**Exercise:**
Please set down exactly the lines from the one containing "Where should I click to: Click the PETLAS" through the last line of the records below, both included, with no pictures.

**Given entries:**
===

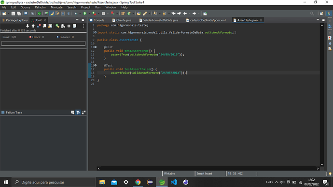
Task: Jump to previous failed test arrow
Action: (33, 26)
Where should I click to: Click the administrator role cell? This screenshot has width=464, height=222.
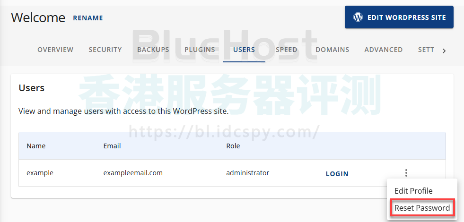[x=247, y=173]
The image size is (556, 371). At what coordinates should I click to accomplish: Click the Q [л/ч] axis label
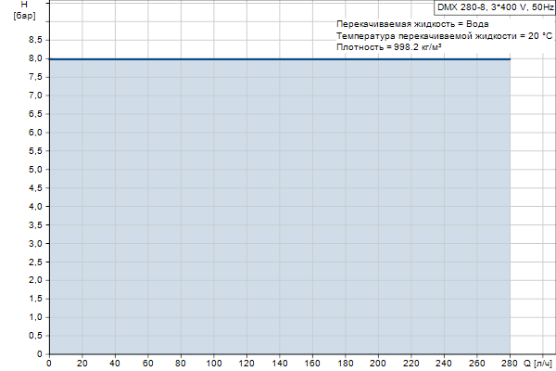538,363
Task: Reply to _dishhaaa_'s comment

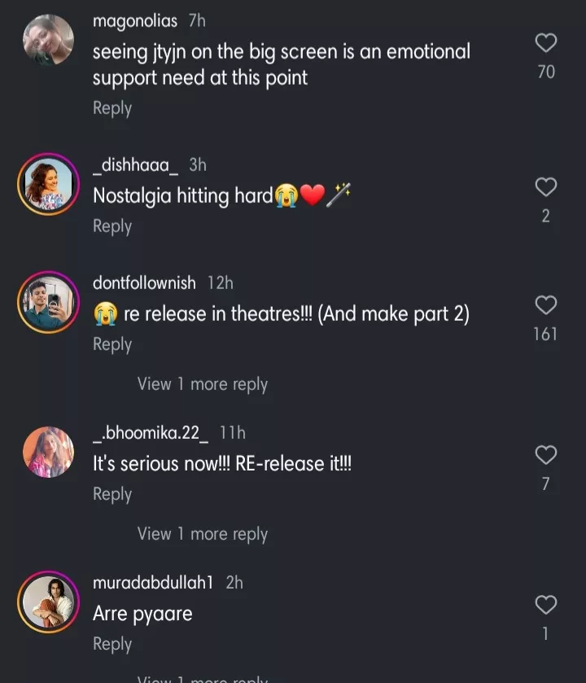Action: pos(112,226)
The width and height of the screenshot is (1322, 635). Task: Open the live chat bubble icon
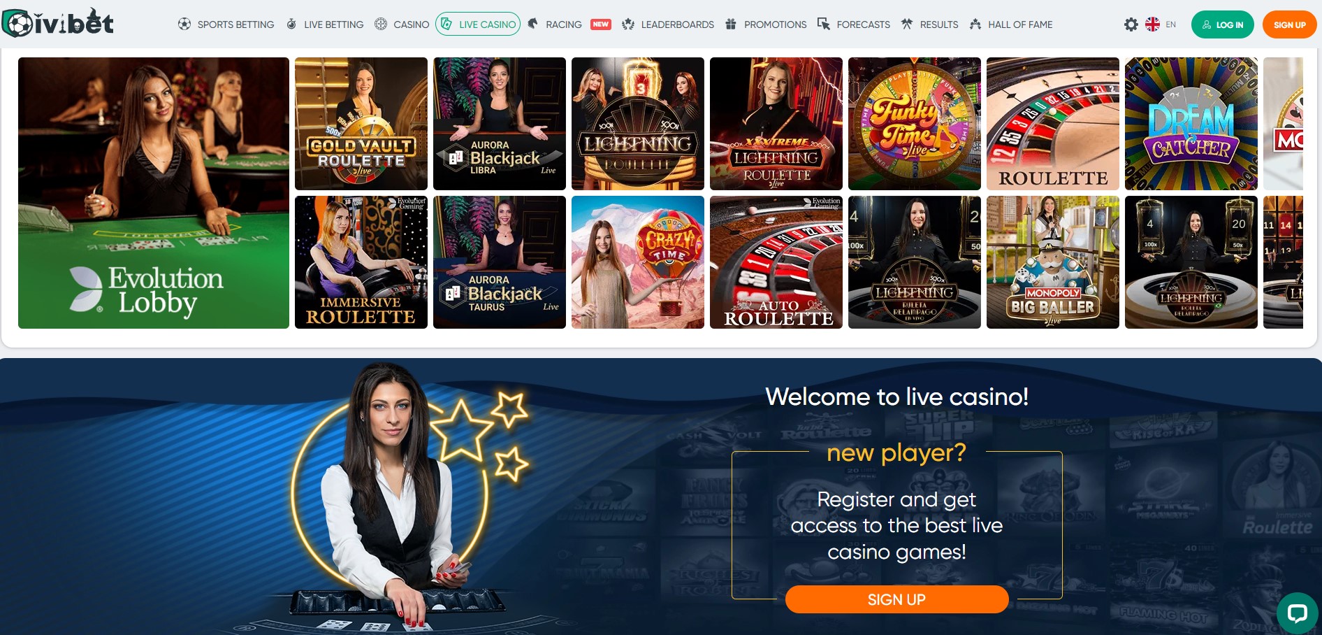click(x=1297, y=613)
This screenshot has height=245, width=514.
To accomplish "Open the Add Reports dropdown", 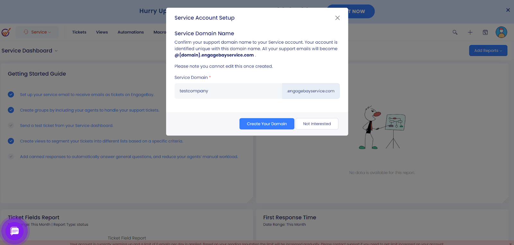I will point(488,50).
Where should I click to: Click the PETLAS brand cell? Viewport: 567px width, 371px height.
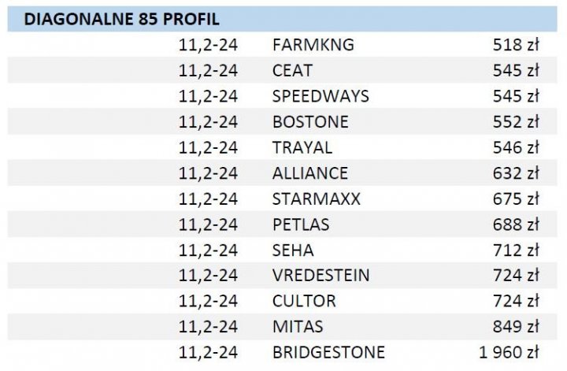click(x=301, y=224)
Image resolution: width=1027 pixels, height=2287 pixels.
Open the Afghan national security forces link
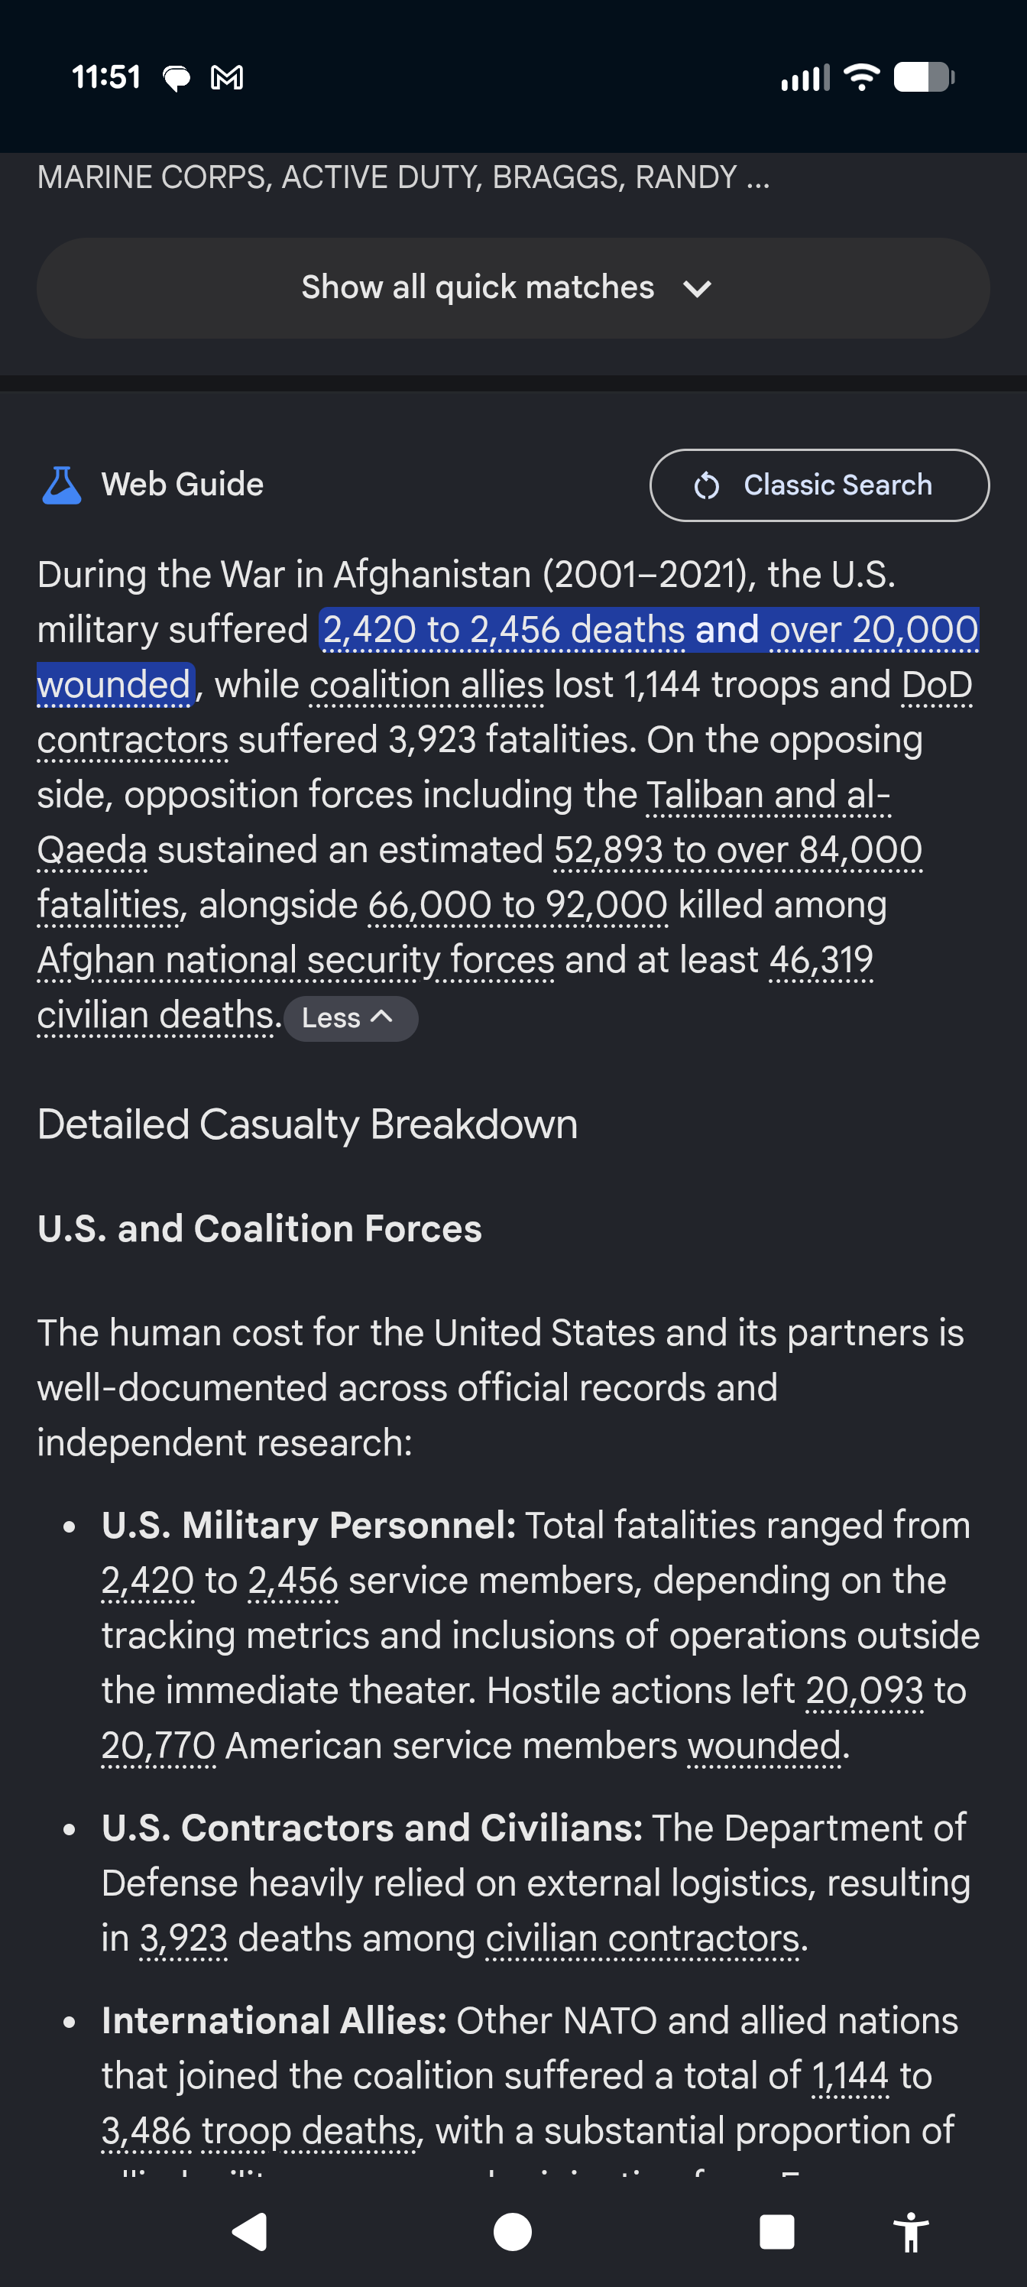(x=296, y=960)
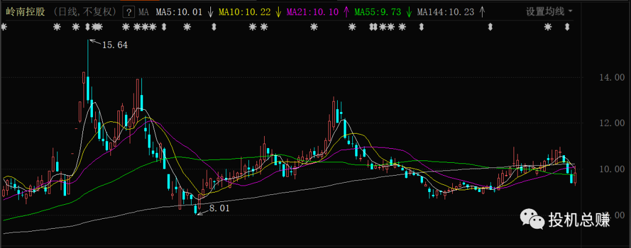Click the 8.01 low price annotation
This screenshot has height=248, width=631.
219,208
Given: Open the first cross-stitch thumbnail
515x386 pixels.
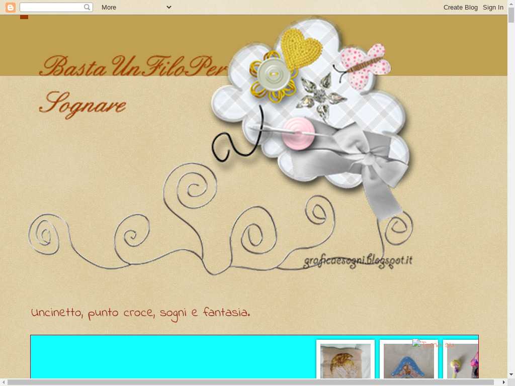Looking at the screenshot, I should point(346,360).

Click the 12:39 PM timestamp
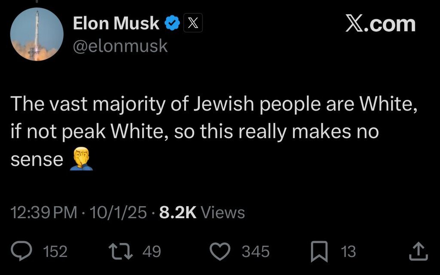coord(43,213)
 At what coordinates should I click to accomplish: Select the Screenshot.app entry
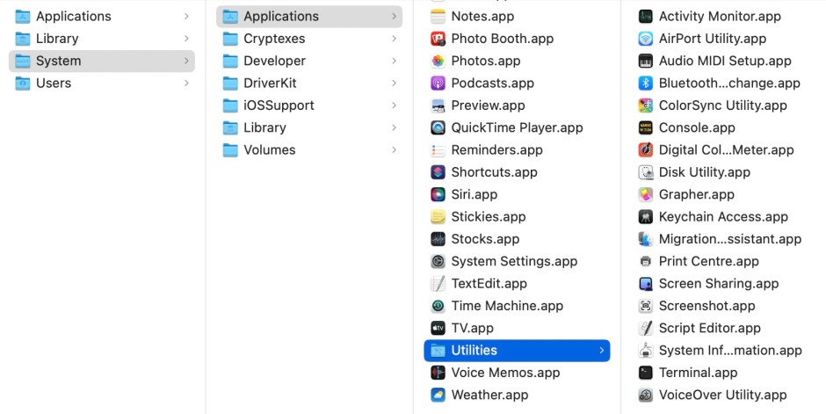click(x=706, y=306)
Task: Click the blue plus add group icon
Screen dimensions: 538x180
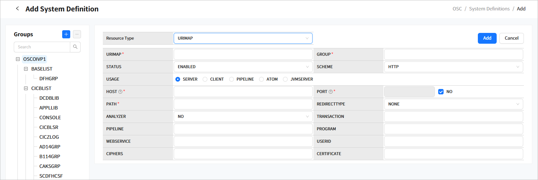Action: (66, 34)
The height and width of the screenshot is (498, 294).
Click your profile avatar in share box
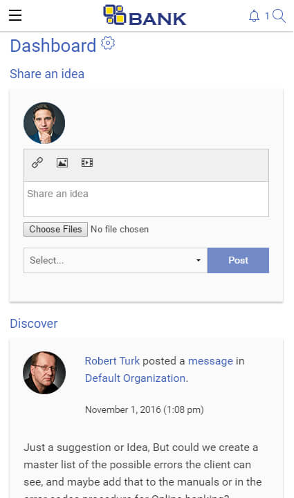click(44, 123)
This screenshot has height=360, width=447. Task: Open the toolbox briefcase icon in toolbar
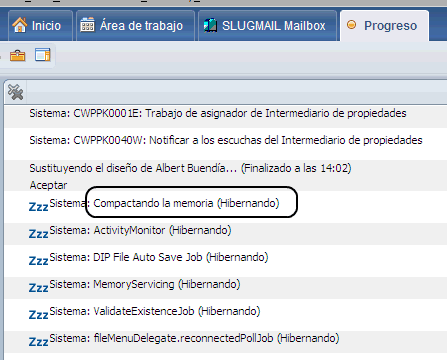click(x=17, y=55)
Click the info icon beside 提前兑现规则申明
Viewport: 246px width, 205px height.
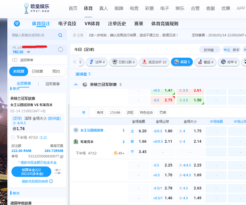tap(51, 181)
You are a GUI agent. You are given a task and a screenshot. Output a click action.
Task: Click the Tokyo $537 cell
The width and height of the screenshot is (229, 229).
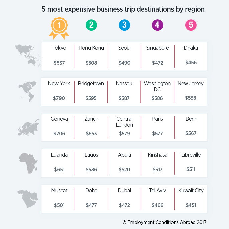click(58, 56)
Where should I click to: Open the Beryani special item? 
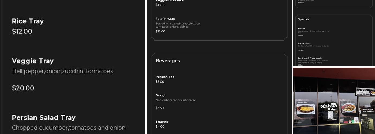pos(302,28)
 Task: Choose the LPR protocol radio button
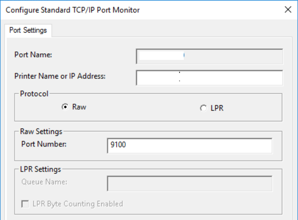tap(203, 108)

===

**Answer to this problem:**
Where should I click to: Click the PETLAS brand cell? Viewport: 567px width, 371px height.
click(x=301, y=224)
Image resolution: width=1027 pixels, height=2287 pixels.
Open the Afghan national security forces link
(x=296, y=960)
Click the 8.01 low price annotation
This screenshot has height=248, width=631.
219,208
Given: Open the first cross-stitch thumbnail
515x386 pixels.
Looking at the screenshot, I should point(346,360).

Click the 12:39 PM timestamp
coord(43,213)
 At what coordinates should I click to accomplish: Select the Screenshot.app entry
click(x=706, y=306)
Task: Click the blue plus add group icon
Screen dimensions: 538x180
Action: (66, 34)
The height and width of the screenshot is (498, 294).
Click your profile avatar in share box
click(44, 123)
This screenshot has height=360, width=447. Task: Open the toolbox briefcase icon in toolbar
click(x=17, y=55)
Click the info icon beside 提前兑现规则申明
Viewport: 246px width, 205px height.
tap(51, 181)
You are a GUI agent. You are given a task and a screenshot. Output a click action.
Task: Click the Tokyo $537 cell
The width and height of the screenshot is (229, 229).
click(58, 56)
Where should I click to: Open the Beryani special item? 
pos(302,28)
 Task: Choose the LPR protocol radio button
tap(203, 108)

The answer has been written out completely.